I giudici della Corte d'assise di Varese hanno condannato all'ergastolo Stefano Binda, unico imputato per l'omicidio di Lidia Macchi. "Dopo trent'anni si aspettava una sentenza, penso sia giusto innanzitutto per Lidia, per i suoi familiari e per chi ha avuto modo di conoscerla", ha dichiarato l'avvocato della famiglia Macchi Daniele Pizzi, dopo la sentenza. "Siamo in coscienza convinti che la soluzione adottata sia ingiusta. E' una sentenza inaspettata anche se, trattandosi di un processo mediatico che ha fatto la storia di un tribunale, sapevo che il peso sarebbe stato notevole, non so poi se questo ha influito", è stato il primo commento dell'avvocato Sergio Martelli, difensore di Binda insieme alla collega Patrizia Esposito. "Penso sempre che i giudici arrivino a usare il buon senso - ha aggiunto - hanno ritenuto che sia stato colpevole, noi non abbiamo trovato elementi per una condanna, quindi aspettiamo le motivazioni e vedremo, andremo avanti".
La Corte d'Assise d'Appello ha respinto la richiesta del sostituto pg Gemma Gualdi, che aveva proposto di confermare la condanna all'ergastolo inflitta a Stefano Binda, in primo grado a Varese, per l'omicidio di Lidia Macchi. I giudici hanno ordinato l'immediata scarcerazione del 51enne, che era stato arrestato il 15 gennaio 2016. "Credo che servisse un minimo di approfondimento in più. Forse è stata una sentenza affrettata.
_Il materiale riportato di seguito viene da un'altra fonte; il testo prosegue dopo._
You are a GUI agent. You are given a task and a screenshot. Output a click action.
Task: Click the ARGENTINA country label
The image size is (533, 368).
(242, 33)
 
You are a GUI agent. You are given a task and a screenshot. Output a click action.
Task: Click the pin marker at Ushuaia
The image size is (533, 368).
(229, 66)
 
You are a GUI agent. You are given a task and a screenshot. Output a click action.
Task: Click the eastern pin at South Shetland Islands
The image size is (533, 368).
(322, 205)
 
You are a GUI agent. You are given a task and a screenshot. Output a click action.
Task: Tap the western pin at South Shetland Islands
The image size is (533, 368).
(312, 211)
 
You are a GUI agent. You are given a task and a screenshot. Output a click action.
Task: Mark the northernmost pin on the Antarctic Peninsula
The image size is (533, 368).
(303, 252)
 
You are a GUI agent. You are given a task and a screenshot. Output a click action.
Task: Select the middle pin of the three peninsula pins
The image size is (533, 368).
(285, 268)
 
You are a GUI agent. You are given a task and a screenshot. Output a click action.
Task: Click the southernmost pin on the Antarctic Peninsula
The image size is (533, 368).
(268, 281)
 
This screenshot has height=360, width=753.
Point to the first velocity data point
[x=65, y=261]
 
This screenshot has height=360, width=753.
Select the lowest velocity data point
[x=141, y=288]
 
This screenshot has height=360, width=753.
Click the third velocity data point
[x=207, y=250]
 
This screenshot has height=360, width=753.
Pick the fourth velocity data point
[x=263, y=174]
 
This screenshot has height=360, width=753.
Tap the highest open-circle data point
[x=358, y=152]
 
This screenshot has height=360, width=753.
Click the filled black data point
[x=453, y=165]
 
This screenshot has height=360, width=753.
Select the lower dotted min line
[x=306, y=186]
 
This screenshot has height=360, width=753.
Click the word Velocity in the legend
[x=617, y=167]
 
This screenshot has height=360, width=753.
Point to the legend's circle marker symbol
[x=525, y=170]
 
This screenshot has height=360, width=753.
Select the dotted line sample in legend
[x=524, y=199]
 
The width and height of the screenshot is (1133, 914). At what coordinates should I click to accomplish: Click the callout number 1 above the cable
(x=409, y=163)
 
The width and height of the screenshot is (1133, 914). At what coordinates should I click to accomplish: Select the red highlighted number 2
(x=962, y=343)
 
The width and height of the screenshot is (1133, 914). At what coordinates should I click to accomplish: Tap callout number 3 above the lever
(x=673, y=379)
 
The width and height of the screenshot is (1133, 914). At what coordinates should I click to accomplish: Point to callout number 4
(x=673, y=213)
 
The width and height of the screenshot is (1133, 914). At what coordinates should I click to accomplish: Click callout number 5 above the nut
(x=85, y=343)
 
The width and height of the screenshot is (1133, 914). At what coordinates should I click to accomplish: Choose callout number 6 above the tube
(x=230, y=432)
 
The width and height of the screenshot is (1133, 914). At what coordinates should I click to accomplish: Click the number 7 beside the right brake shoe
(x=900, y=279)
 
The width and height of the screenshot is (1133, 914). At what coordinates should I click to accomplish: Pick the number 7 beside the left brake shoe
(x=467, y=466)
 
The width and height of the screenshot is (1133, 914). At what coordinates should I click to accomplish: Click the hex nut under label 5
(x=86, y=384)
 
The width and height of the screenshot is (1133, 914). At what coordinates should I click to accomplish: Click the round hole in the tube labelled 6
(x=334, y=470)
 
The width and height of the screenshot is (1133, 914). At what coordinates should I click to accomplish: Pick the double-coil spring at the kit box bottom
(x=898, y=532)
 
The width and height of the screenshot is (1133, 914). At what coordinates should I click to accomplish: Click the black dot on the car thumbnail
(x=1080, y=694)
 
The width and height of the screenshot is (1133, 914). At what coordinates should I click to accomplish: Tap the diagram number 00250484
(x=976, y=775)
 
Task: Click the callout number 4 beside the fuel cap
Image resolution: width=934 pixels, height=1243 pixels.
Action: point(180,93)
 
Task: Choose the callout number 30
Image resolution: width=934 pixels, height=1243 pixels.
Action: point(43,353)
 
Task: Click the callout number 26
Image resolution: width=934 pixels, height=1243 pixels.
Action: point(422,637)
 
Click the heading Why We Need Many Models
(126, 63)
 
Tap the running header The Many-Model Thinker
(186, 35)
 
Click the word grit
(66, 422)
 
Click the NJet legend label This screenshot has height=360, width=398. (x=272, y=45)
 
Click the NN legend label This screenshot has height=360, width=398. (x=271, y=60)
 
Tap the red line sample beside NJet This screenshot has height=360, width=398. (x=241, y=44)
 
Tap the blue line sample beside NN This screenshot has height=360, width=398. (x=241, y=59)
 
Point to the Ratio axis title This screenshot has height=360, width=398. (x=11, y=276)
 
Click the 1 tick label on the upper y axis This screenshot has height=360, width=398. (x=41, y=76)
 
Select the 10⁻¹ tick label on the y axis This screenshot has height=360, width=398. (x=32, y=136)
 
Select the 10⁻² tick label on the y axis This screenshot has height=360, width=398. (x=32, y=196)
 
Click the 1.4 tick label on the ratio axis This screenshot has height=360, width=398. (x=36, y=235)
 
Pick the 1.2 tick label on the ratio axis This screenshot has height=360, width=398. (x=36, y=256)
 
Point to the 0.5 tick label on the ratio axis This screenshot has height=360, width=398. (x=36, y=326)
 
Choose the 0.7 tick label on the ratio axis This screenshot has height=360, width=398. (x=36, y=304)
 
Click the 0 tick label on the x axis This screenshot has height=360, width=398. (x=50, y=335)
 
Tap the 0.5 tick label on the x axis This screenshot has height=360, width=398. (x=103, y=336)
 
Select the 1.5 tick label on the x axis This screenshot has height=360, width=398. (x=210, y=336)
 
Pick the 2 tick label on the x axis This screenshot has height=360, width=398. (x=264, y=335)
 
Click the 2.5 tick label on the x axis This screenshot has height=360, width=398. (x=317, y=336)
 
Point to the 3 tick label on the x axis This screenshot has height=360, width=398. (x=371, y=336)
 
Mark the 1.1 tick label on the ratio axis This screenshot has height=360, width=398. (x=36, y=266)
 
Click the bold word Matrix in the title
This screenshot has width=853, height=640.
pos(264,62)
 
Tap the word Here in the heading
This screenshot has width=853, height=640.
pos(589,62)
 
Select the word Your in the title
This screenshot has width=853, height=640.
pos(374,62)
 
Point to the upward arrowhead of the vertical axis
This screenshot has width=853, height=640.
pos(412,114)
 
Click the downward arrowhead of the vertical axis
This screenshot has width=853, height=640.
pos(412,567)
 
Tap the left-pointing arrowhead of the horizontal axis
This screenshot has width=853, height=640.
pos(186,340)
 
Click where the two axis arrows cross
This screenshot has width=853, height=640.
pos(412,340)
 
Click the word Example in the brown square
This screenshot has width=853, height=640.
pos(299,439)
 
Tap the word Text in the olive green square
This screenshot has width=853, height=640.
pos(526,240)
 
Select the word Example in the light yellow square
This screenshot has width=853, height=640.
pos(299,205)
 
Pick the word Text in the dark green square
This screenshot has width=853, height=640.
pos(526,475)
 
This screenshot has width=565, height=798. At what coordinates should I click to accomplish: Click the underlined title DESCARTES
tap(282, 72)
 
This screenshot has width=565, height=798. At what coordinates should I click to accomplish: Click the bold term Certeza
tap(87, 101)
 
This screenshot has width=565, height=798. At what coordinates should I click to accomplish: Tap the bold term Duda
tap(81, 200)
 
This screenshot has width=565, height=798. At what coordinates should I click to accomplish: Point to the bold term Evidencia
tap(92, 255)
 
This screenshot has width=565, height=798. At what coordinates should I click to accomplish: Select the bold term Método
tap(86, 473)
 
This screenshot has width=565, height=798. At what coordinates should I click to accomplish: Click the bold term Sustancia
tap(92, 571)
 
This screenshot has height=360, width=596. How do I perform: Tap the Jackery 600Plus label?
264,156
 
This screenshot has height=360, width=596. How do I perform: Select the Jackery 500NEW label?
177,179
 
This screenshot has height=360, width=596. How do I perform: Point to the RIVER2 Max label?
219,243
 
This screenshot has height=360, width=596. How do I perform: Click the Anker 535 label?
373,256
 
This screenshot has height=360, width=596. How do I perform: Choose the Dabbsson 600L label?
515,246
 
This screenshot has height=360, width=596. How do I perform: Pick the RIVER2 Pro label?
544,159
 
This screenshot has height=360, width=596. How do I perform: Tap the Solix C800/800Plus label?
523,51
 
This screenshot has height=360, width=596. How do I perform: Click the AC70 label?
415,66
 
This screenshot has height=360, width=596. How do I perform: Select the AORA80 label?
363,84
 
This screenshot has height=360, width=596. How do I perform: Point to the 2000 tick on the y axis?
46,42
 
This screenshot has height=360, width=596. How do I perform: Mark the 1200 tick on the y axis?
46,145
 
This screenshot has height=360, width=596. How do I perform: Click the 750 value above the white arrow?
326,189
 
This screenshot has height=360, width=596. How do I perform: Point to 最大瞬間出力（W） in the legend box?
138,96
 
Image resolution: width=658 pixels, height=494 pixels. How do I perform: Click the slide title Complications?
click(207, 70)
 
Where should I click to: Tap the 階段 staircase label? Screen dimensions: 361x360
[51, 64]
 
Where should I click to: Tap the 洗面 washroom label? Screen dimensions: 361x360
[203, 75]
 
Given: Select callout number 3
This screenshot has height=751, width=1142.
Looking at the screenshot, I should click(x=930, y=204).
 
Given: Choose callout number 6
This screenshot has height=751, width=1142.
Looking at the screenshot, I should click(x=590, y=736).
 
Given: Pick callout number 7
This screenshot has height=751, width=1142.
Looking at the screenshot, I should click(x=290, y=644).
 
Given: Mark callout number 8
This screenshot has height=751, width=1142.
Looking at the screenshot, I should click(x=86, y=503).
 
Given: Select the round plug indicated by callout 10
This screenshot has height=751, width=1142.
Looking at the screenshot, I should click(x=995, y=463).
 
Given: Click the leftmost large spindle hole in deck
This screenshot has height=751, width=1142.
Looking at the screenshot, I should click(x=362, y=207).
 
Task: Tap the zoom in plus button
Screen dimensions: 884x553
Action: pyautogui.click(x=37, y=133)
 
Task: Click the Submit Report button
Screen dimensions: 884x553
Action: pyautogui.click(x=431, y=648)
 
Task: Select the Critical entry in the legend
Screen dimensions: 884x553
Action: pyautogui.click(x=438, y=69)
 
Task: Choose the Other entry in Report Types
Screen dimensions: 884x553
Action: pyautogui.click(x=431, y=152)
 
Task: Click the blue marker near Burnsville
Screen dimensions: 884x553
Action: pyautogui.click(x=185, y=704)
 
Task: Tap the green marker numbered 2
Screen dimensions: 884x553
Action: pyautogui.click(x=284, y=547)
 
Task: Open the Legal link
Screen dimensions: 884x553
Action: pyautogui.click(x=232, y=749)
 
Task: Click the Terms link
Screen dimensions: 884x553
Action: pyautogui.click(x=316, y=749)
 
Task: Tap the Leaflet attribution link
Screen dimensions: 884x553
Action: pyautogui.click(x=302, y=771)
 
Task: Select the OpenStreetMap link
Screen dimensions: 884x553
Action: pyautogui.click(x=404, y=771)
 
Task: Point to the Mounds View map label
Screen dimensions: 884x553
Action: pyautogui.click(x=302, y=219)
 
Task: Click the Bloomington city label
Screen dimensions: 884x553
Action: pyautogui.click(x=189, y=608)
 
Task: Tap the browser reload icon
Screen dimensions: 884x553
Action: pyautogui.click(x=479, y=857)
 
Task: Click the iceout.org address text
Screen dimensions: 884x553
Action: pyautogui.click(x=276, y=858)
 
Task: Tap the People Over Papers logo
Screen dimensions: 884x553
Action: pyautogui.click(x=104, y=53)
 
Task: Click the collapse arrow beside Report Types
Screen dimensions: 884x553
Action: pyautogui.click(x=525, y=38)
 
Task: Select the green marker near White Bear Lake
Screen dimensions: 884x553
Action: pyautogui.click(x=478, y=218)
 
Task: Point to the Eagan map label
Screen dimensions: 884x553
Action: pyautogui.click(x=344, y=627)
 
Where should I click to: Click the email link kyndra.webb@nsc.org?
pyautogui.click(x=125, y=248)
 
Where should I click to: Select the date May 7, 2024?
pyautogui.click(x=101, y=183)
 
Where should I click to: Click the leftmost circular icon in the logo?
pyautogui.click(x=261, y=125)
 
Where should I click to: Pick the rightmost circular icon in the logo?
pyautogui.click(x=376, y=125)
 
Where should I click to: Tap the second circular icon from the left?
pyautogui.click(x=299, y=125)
Andremo avanti, Lidia non ce la restituirà nessuno, nemmeno questi trent'anni senza di lei", ha detto all'Ansa Stefania Macchi, sorella della studentessa uccisa nel 1987. Al centro del processo la lettera anonima "In morte di un'amica", ricevuta il giorno dei funerali dalla famiglia Macchi, per gli inquirenti scritta dall'assassino. Anni dopo, testimonianze e perizie recepite dalla sentenza di primo grado avevano indicato l'autore in Binda, ex compagno di scuola della ragazza. Un nuovo teste, l'avvocato Piergiorgio Vittorini, ha rivelato che un suo cliente si sarebbe attribuito la paternità della lettera. "Il segreto mi sta lacerando l'anima, ho una famiglia, ho dei figli. Ho scritto io la lettera", la confidenza riferita dall'avvocato, che non ha rivelato il nome del cliente avvalendosi del segreto professionale.
Omicidio Lidia Macchi: Assoluzione definitiva per Stefano Binda. La Cassazione ha rigettato i ricorsi della PG di Milano e delle parti civili contro la sentenza d'appello che lo aveva assolto per non aver commesso il fatto. I familiari: "Lo comprendiamo, non sono emerse prove a sufficienza per ritenere che sia stato l'assassino. In noi rimarrà per sempre la ferita di non aver trovato il colpevole”.